Start of Block

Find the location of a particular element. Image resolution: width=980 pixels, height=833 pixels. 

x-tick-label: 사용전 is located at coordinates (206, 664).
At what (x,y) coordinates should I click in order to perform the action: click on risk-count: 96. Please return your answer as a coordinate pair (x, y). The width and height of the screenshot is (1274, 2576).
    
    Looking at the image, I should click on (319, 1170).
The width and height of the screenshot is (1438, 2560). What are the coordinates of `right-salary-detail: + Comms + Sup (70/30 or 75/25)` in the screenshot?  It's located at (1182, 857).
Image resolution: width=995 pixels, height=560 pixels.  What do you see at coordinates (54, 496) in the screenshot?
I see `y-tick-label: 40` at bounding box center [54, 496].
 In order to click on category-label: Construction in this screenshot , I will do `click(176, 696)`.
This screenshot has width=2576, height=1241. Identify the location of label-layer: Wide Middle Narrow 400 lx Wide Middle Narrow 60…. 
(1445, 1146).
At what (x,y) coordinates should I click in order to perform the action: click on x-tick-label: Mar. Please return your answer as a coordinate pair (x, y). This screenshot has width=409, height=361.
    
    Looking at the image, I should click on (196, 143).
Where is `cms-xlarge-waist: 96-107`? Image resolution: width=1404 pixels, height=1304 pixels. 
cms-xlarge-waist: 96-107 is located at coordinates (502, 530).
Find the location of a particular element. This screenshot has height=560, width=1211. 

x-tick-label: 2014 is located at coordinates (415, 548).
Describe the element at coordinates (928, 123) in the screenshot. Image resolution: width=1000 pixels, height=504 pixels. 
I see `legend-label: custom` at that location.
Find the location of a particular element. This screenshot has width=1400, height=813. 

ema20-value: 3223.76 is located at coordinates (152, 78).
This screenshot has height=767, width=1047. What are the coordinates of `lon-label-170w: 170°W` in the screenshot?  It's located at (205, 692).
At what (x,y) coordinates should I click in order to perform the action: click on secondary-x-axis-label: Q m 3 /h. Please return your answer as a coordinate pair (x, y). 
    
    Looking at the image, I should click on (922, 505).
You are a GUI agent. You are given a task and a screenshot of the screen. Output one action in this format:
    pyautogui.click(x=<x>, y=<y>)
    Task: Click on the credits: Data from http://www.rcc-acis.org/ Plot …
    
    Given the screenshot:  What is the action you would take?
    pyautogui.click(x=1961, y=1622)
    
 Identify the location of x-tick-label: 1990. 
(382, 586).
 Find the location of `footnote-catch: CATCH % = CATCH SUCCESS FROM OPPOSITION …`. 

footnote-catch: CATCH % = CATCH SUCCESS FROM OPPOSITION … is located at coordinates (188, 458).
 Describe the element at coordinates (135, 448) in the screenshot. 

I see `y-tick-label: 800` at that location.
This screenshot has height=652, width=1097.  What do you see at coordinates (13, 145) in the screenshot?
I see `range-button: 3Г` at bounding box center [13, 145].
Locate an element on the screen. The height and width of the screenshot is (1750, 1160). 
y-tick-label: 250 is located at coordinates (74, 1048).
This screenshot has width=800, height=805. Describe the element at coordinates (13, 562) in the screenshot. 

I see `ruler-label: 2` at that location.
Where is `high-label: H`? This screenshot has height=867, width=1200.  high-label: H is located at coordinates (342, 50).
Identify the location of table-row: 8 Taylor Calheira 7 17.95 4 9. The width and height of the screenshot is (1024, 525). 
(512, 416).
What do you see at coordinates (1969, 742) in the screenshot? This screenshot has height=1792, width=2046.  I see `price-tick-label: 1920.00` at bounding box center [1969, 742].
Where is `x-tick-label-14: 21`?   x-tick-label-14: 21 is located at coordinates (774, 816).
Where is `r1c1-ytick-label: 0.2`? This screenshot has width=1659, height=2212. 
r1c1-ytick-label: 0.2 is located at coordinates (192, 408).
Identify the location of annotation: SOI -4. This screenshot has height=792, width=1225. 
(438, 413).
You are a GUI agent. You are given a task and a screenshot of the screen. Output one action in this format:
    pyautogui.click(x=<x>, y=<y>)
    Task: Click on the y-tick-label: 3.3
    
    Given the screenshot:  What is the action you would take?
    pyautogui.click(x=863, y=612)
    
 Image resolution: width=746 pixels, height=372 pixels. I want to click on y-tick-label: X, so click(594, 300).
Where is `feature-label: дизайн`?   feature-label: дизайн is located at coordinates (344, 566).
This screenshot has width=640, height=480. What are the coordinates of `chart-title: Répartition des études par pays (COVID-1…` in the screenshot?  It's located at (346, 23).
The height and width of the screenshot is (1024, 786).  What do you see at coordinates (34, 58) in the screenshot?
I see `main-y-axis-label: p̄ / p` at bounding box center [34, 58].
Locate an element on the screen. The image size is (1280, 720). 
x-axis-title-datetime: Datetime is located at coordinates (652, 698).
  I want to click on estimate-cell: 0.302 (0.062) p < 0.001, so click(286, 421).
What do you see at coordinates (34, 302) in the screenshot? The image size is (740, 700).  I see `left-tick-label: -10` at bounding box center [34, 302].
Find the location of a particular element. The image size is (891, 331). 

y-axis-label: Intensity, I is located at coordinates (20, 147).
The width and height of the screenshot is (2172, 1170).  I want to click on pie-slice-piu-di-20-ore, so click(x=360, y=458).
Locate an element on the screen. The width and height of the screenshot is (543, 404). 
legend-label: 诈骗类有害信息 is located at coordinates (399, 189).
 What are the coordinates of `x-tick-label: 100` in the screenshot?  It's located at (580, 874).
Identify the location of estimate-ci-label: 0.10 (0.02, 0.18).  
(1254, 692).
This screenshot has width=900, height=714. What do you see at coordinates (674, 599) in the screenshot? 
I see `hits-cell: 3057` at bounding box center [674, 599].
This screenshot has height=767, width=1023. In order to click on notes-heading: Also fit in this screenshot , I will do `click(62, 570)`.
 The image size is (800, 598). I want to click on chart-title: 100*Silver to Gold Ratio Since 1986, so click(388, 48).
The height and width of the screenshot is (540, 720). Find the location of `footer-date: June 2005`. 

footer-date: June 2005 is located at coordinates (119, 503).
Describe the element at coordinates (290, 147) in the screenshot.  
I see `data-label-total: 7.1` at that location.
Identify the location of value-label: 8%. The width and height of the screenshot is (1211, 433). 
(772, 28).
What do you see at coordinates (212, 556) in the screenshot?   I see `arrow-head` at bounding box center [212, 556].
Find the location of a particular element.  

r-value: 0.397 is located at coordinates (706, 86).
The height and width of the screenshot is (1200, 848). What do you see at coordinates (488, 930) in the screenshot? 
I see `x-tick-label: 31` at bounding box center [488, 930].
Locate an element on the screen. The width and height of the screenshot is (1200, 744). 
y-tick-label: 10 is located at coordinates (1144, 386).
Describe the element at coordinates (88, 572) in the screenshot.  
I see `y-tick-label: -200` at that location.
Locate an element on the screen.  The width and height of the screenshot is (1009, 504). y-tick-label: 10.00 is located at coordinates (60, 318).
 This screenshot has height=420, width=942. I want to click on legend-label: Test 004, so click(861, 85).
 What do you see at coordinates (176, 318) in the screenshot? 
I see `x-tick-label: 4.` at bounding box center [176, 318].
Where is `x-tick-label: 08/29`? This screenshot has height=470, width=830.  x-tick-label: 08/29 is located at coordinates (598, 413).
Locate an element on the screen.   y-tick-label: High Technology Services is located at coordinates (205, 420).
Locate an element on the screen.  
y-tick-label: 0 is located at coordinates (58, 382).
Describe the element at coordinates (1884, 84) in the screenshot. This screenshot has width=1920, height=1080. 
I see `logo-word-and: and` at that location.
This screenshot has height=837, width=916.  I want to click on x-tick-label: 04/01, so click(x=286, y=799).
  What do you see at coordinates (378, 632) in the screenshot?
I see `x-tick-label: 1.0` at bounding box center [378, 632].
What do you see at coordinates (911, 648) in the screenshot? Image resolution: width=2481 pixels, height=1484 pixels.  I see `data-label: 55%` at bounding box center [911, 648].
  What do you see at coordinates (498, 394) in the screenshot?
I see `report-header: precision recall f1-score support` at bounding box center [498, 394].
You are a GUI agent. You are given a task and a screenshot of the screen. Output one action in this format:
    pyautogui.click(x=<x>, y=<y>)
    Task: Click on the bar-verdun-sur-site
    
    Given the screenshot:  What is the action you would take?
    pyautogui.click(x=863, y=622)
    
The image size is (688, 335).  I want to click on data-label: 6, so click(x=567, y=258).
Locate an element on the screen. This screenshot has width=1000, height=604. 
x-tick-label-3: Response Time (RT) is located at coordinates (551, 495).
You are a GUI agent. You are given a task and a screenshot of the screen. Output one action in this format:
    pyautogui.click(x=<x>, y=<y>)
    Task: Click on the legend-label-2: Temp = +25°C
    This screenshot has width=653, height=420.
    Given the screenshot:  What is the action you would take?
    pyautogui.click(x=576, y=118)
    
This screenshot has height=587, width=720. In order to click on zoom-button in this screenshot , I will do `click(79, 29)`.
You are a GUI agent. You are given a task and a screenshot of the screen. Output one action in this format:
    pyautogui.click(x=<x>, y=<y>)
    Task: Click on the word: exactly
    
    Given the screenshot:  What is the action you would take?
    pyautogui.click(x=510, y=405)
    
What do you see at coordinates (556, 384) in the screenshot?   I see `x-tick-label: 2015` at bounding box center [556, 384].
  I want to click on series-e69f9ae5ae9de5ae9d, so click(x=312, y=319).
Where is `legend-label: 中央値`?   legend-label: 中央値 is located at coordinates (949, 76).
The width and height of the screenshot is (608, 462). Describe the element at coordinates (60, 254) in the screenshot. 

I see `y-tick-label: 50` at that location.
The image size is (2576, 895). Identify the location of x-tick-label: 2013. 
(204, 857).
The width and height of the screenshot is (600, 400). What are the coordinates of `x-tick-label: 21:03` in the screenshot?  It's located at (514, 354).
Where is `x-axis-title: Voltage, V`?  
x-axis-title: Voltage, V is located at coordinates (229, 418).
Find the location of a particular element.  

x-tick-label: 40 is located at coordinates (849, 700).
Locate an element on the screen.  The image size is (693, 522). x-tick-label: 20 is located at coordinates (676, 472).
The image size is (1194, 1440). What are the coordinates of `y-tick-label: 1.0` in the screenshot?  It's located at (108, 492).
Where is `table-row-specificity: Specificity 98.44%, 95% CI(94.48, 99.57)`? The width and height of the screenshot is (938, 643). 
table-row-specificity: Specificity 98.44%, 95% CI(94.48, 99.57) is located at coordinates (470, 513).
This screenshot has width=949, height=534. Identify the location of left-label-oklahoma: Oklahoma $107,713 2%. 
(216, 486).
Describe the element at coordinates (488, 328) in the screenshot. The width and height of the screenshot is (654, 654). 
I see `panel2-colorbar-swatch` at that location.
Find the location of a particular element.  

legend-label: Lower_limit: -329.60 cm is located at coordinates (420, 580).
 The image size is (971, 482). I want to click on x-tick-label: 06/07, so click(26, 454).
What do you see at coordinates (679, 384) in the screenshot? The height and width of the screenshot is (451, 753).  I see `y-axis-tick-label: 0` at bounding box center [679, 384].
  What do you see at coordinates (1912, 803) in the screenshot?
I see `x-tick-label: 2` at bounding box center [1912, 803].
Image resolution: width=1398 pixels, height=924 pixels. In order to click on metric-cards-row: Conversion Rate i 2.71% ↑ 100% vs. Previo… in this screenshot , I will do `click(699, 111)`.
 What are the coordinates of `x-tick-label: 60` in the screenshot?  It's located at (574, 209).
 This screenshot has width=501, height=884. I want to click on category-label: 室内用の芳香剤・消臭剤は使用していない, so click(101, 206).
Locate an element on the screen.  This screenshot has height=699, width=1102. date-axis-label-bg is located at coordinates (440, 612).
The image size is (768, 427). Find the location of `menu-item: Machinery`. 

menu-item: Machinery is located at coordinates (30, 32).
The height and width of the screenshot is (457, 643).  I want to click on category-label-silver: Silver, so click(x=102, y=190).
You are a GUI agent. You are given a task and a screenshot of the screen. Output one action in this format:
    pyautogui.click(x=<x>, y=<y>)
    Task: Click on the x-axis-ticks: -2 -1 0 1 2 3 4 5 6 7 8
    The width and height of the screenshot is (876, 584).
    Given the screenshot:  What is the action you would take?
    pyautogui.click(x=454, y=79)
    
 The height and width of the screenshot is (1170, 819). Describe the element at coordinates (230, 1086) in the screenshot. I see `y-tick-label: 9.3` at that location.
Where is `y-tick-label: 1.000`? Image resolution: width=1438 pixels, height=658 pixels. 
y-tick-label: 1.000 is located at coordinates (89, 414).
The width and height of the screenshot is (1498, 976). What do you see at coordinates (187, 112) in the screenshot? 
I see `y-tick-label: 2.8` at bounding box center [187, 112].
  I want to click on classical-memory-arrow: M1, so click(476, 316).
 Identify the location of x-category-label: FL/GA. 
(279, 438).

End of Block

■ Job ■
Find every line in the data above that contains the word "catch", and copy each of those lines in full.

■ Completed task ■
 Find the location of `footnote-catch: CATCH % = CATCH SUCCESS FROM OPPOSITION …`. 
footnote-catch: CATCH % = CATCH SUCCESS FROM OPPOSITION … is located at coordinates (188, 458).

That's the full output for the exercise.